How experts identify the fakes
Posted on 13 May 2010 at 15:43
We look at the techniques and software used to identify Photoshop fakery
There are plenty of Photoshop fakes out there, but how do you tell the real deal from the ruthlessly altered picture? Software can help, but your best bet is still a sharp eye.
A new person
In this famous photo of former work and pensions secretary James Purnell, the man in question was running too late to meet his colleagues and make it into the final shot.
Not to worry: the other people in the photo obligingly stood to the side in order to tell a tiny fib and allow Purnell to look as though his watch worked properly. A cursory inspection of the photo reveals that he was added afterwards, though.
According to expert Hany Farid, detecting where a person has been added to a shot is all about the lighting. Purnell stands on the far right of the photo, apparently evenly lit from the left-hand side.
But his colleagues appear to be lit from above and to the right. We might also note that Purnell is standing uncomfortably close to Kevin Corscadden. An even closer inspection reveals that the cut-out around Purnell’s hair – where he’s been removed from his original background – is incomplete. A true Photoshop disaster.
Error level analysis
For an insight into the technical work behind detecting faked images, visit Error level analysis, which claims to help detect elements that have been added to a photo.
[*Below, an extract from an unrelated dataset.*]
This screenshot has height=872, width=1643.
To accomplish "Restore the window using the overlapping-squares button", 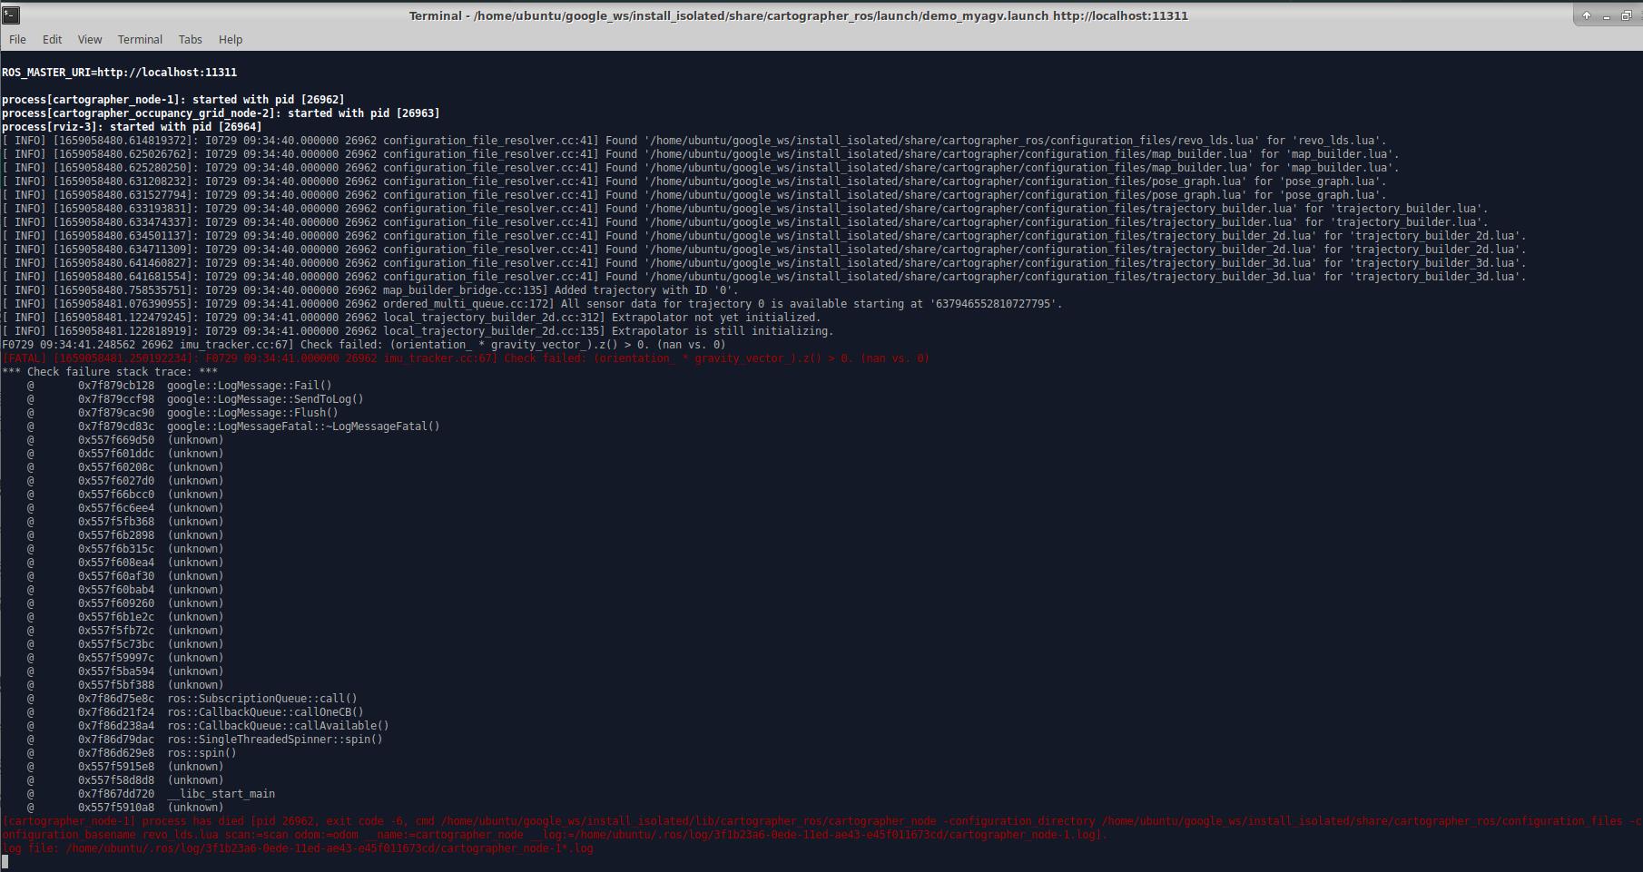I will tap(1626, 15).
Every time you save an image as a JPG, you lose a tiny amount of detail. Over time these small losses add up, and eventually it should be possible to tell if two images have been blended into one, if one picture has been saved more times than another.
There are all kinds of reasons the car-crash of a composition below would lose you your job at a picture desk, and it’s clear that the hurriedly added person wasn’t standing there when the shutter release was pushed. But a little technical analysis can help.
Error level analysis processes an image by saving it again, then compares the old image to the newly saved one and determines how much detail has been lost and from where. The key is the brightness of different parts of the image. If an image is returned and is uniformly bright (or dark), it suggests that little or no manipulation has happened. In the first, person-less print there are only a few highlights – largely on the finely detailed twigs on the right-hand side.
This is largely theoretical: many of the images we ran through the tool suggested Photoshop tampering when there was none, while other images came back looking relatively clean when in fact new elements had been introduced, so it’s clear you couldn’t build a criminal case around it. However, this image demonstrates the potential.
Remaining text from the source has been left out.